— Ну, ты знаешь, четвероюродная сестрица.
— Не понимаю, — удивился Смоки. — Через брак?
— Что? — Элис раскрыла глаза. — О нет, нет, конечно нет. Ты прав. Нет. — Ее ресницы вновь сомкнулись. — Забудь об этом.
Он рассматривал сверху ее лицо. И думал: стоит погнаться за одним зайцем, как тут же вспугнешь другого, а когда второй скроется с глаз, первого тоже ищи свищи. Забудь об этом. Это можно. Смоки простерся рядом с Элис, оперев голову на руку. Они походили на любовников: голова к голове, он смотрит вниз, она купается в его взгляде. Они рано вступили в брак и теперь были еще молоды. Только их любовь была стара. Смоки услышал мелодию и поднял глаза. На скале, в пределах слышимости, устроилась Тейси и заиграла на блок-флейте. Временами она останавливалась, чтобы вспомнить ноты или смахнуть с лица длинную прядь белокурых волос. У ее ног сидел Тони Бак, восторженным лицом напоминавший прозелита какой-то новой религии; он не слышал голосов Лили и Люси, шептавшихся рядом, не воспринимал никого, кроме Тейси. Стоит ли таким худосочным девицам, как Тейси, да еще с такими длинными ногами, носить коротенькие шорты в обтяжку, подумал Смоки. Голые пальцы ее ног, уже покрывшиеся загаром, отбивали ритм. Зазеленели тростники-и[218]. И все холмы пустились в пляс.
Взгляд беглеца
Док тем временем тоже удалился от своей разглагольствующей супруги, оставив ей в качестве слушателей только Софи (которая спала) и двоюродную бабушку Клауд (которая тоже спала, но Мамди об этом не знала). Док с Обероном последовал за тяжело груженным караваном муравьев, которые несли к себе на холм продовольствие: изрядным новым караваном, возникшим по этому случаю.

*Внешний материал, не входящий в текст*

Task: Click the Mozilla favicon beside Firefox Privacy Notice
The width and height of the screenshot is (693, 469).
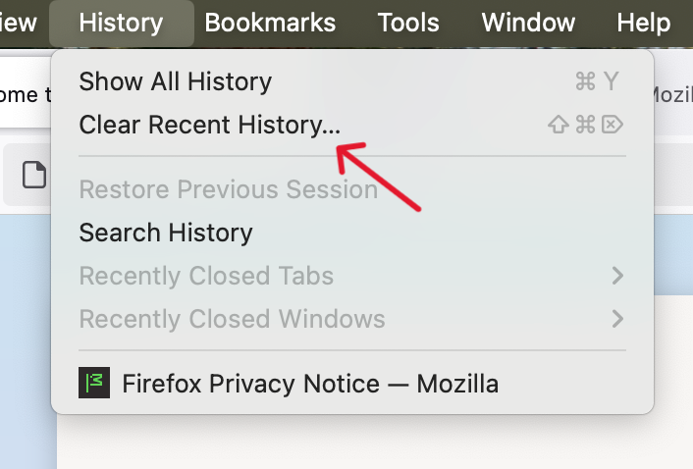Action: point(93,383)
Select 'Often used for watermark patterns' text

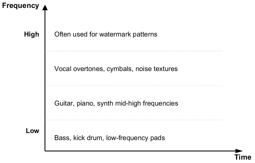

— Запасы, припасы, провиант, — переводил Док, со спокойной сосредоточенностью настроивший слух на миниатюрный город. — Смотри себе под ноги, наблюдай за тылом. Дороги, нормативы груза, приказ по цепочке, верхние эшелоны, слухи в руководстве; брось, забудь, мусорная корзинка, свалить ответственность, уйти и не вернуться, поручи это Джорджу; вернуться в строй, старые соляные копи, тяну лямку, внутрь и наружу, потерянный и найденный. Директивы, указания, сигнальная связь, график, сдать под расписку, закончим работу, больные освобождаются. Одно и то же. — Док усмехнулся. — Все одно и то же[219].
Опираясь руками о колени, Оберон наблюдал, как миниатюрные броневички (объединявшие в себе и водителя, и машину, и даже радиоантенну) въезжают в муравейник и выезжают наружу. Он вообразил себе конгресс внутри: бесконечные деловые разговоры в темноте. Тут ему что-то почудилось, словно на границе его зрения росло постепенно темное или светлое пятно, пока не выросло настолько, чтобы стать заметным. Оберон поднял глаза и огляделся.